You need to make sure then number of Barrier calls is the same for each process. In your particular case, when n=3 you have two Barrier calls for rank 0 and rank 1 but only 1 for rank 2. The program will block until the rank 2 process also reaches a Barrier.
Here is what should be happening for n=3:
together:
rank 0 will reach barrier 1 then block
rank 1 will print "some output", reach barrier 2 then block
rank 2 will print "some output", reach barrier 3 then block
together:
rank 0 will print "some output", reach barrier 3 then block
rank 1 will reach barrier 3 then block
rank 2 will print "end" then hit finalize
Having one process in finalize while others are blocked is going to be undefined behaviour.

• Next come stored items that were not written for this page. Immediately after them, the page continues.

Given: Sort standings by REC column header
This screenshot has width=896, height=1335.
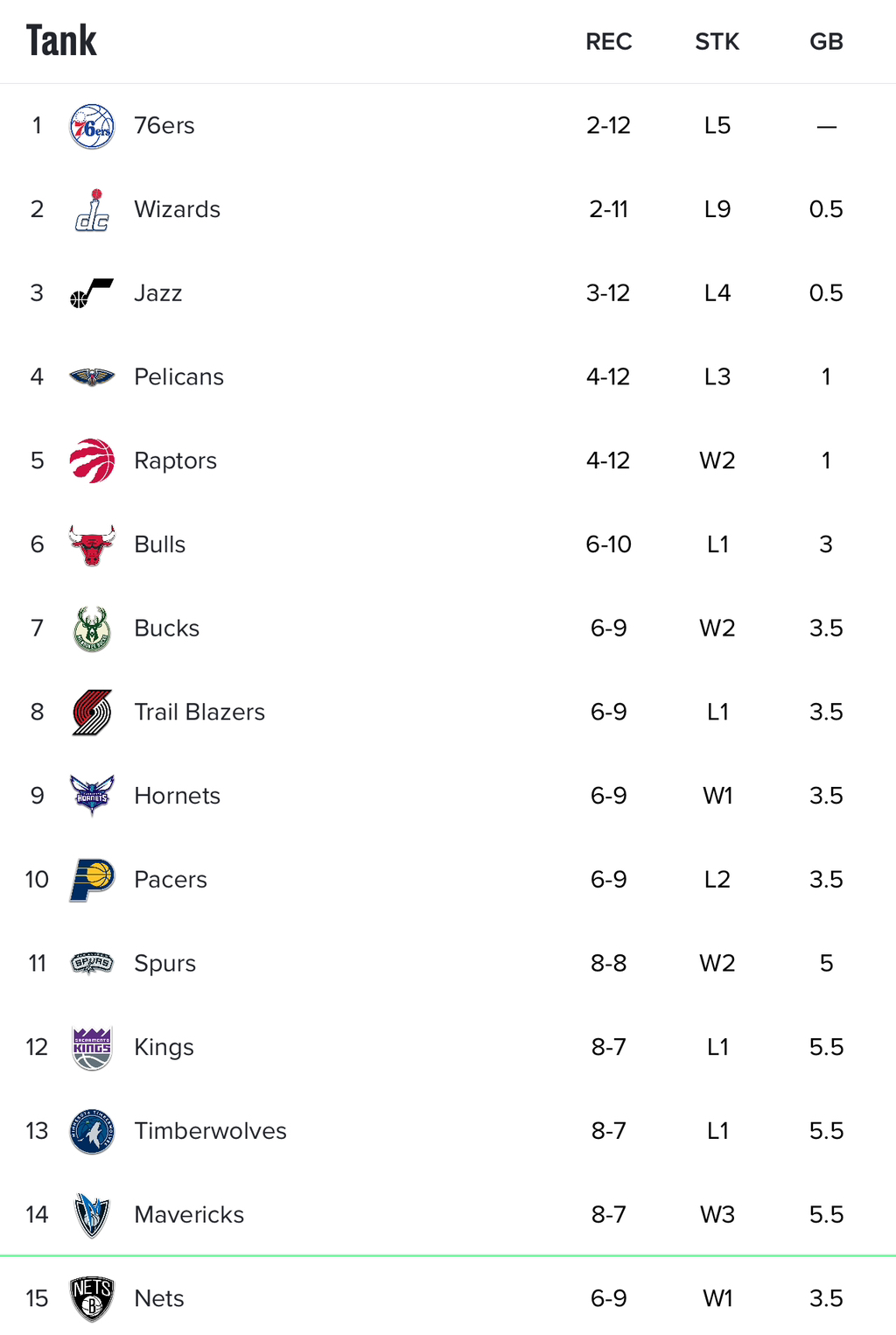Looking at the screenshot, I should (609, 42).
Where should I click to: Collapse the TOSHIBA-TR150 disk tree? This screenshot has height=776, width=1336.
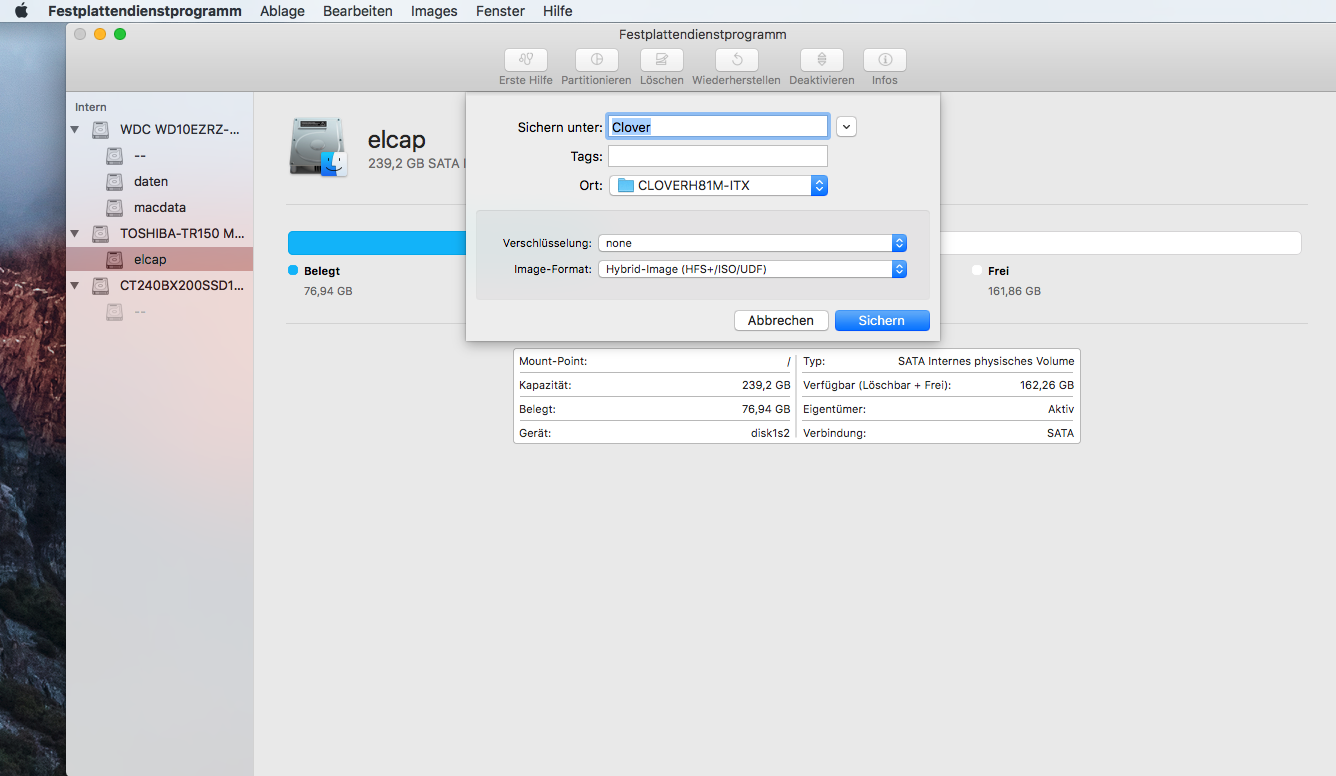pyautogui.click(x=75, y=234)
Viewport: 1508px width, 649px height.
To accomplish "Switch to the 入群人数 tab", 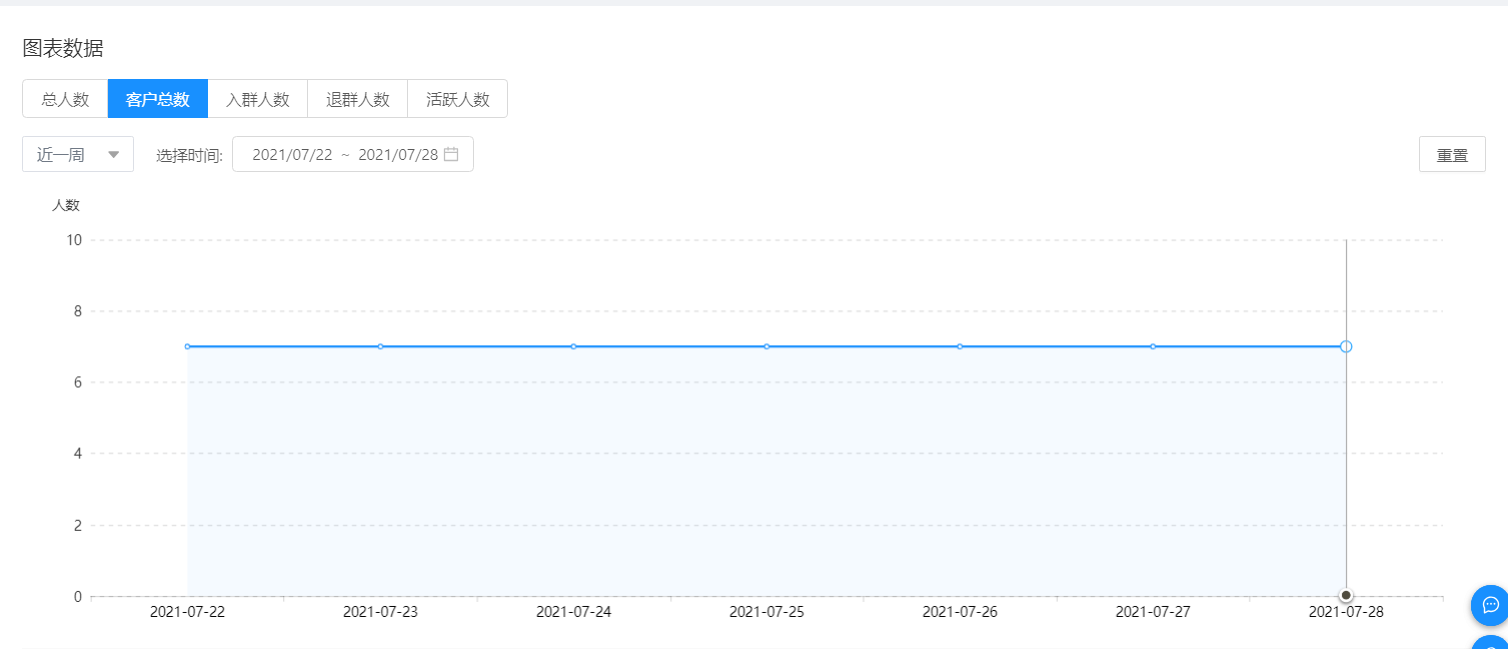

Doing the same analysis for n=2:
together:
rank 0 will reach barrier 1 then block
rank 1 will print "some output", reach barrier 2 then block
together:
rank 0 will print "some output", reach barrier 3 then block
rank 1 will reach barrier 3 then block
together:
rank 0 will print "end" then hit finalize
rank 1 will print "end" then hit finalize
This suggests the output should be:
some output
some output
end
end
however you are getting:
some output
end
some output
end
This has to do with how the mpi infrastructure is caching the transfer of stdout from the various ranks. We can see the behaviour better if we introduce a delay so that MPI decides it should gather the results:
#include <cstdint>
#include <unistd.h>
#include <mpi.h>
#include <iostream>
using namespace std;
int main(int argc, char **argv)
{
MPI_Init(&argc, &argv);
int rank;
MPI_Comm_rank(MPI_COMM_WORLD, &rank);
if (rank == 0) {
cout << rank << " Barrier 1\n" << flush;
MPI_Barrier(MPI_COMM_WORLD);
}
cout << rank << " Some output \n" << flush;
usleep(1000000);
if (rank == 1) {
cout << rank << " Barrier 2\n" << flush;
MPI_Barrier(MPI_COMM_WORLD);
}
cout << rank << " Barrier 3\n" << flush;
MPI_Barrier(MPI_COMM_WORLD);
cout << rank << " end\n" << flush;
usleep(1000000);
MPI_Finalize();
return 0;
}
which produces:
$ mpiexec -n 2 ./a.out
0 Barrier 1
1 Some output
0 Some output
1 Barrier 2
1 Barrier 3
0 Barrier 3
0 end
1 end
$ mpiexec -n 3 ./a.out
2 Some output
0 Barrier 1
1 Some output
0 Some output
1 Barrier 2
1 Barrier 3
2 Barrier 3
2 end
0 Barrier 3
^Cmpiexec: killing job...
Alternatively, look at the time stamps from the following C++11 code:
#include <cstdint>
#include <chrono>
#include <mpi.h>
#include <iostream>
using namespace std;
inline unsigned long int time(void) {
return std::chrono::high_resolution_clock::now().time_since_epoch().count();
}
int main(int argc, char **argv)
{
MPI_Init(&argc, &argv);
int rank;
MPI_Comm_rank(MPI_COMM_WORLD, &rank);
if (rank == 0) {
MPI_Barrier(MPI_COMM_WORLD);
}
cout << rank << " " << time() << " Some output\n";
if (rank == 1) {
MPI_Barrier(MPI_COMM_WORLD);
}
MPI_Barrier(MPI_COMM_WORLD);
cout << rank << " " << time() << " end\n";
MPI_Finalize();
return 0;
}
output:
$ mpiexec -n 2 ./a.out
0 1464100768220965374 Some output
0 1464100768221002105 end
1 1464100768220902046 Some output
1 1464100768221000693 end
sorted by timestamp:
$ mpiexec -n 2 ./a.out
1 1464100768220902046 Some output
0 1464100768220965374 Some output
1 1464100768221000693 end
0 1464100768221002105 end
The conclusion is that Barrier is behaving as expected, and that print statements are not necessarily going to tell you that.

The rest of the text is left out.